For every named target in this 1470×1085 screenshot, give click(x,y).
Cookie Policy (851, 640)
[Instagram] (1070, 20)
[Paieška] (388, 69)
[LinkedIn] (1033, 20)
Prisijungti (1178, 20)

━━━━━━━━━━

Each record must be returned exactly as it is written.

For every named target in this 1470×1085 screenshot, give click(x,y).
Cookie Policy (851, 640)
[Instagram] (1070, 20)
[Paieška] (388, 69)
[LinkedIn] (1033, 20)
Prisijungti (1178, 20)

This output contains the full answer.